How "moderate" was Mike Castle? Well, among other things, he supported TARP, various bailouts, and financial-reg reform. So maybe Republican Delaweenians were tired of a guy whose defenders point out defined the establishment.

And while we're at it, in the same Times story, generally useless Sen. John Cornyn of Texas has what may be a come-to-Jesus moment:

"As I've traveled," he said, "I've talked to a lot of folks who are basically independents who say: I'm fine with the Republicans as long as we're talking about fiscal responsibility. Where I go off the reservation is when you talk about social issues."

More here.

No shit, Sherlock.
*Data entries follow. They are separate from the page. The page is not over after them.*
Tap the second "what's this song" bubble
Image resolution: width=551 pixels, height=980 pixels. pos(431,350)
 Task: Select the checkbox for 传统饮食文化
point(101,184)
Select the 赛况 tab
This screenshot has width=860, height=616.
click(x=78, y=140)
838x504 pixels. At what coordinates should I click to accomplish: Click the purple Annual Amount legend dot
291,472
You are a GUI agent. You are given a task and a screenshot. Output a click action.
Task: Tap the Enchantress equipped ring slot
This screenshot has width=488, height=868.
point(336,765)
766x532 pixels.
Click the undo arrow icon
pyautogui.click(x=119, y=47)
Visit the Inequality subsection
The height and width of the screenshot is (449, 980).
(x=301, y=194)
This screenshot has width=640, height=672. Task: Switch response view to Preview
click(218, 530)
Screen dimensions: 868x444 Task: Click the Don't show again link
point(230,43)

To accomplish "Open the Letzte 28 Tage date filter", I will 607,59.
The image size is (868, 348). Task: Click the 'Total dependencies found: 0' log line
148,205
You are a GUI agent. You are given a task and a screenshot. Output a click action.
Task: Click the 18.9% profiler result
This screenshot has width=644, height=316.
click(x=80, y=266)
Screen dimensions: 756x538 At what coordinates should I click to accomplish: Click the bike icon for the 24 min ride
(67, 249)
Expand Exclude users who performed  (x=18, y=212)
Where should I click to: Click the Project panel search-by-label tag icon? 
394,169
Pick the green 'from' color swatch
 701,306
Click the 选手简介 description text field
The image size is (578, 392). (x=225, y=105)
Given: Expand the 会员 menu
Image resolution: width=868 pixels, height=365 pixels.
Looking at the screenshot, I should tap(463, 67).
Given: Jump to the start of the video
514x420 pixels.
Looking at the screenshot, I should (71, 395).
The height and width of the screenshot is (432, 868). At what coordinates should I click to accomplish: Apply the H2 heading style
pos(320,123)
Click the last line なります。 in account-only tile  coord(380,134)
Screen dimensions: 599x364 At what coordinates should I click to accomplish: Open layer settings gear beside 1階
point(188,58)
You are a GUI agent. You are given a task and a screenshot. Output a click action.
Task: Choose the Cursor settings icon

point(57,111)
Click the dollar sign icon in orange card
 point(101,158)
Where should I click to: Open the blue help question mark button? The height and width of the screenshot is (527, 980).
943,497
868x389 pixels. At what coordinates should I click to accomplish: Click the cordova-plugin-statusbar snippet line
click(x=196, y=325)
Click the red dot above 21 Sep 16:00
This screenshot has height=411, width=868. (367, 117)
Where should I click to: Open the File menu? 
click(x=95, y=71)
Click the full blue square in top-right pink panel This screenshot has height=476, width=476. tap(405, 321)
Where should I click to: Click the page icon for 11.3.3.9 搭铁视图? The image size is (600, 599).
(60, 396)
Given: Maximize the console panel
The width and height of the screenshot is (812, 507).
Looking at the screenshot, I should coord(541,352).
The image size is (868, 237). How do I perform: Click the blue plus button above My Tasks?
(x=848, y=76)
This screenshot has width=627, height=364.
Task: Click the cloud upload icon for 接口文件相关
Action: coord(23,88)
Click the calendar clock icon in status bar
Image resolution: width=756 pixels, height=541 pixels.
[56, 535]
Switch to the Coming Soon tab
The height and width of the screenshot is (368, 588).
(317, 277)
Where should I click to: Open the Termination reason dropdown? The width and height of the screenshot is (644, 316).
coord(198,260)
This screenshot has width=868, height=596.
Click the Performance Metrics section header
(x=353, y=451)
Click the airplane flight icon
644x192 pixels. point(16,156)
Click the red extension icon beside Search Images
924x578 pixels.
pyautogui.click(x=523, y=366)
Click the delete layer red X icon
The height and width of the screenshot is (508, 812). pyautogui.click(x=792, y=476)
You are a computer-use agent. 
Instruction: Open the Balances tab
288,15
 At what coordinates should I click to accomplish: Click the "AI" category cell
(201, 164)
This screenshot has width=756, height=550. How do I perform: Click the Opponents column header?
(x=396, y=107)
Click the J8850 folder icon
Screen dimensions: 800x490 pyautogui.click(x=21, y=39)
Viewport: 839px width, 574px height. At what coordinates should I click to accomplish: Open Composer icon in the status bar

If the GOP can credibly embrace the idea that endless bailouts (many of which were instituted by a Republican president) of GSEs, big banks, car companies, homeowners (but never renters!), etc. are a bad idea; that increasing total government outlays by 104 percent in an eight-year period is really awful; and that doubling down on the less-winnable of two dumb wars is not smart, maybe they deserve another shot at running the House.

As Matt Welch pointed out (a lone voice howling in the mediascape), Christine O'Donnell didn't win her primary on an anti-masturbation, anti-witchcraft platform. She ran on an anti-spending platform. If she can stick to that, and not get into all her other bizarro views, she might just beat a guy who has been known to raise a tax or two. If believing ridiculous things is a bar to serving in the Senate, then I'm guessing fully 50 to 95 percent of the chamber should be calling U-Haul right about now.

But will the GOP generally get the message to be clear on fiscal responsibility and STFU about social issues? I seriously doubt it. Forget about the Ground Zero mosque and stuff like that. The GOP can't even stop wavering on an earmark ban they pledged to when they knew they wouldn't be in power.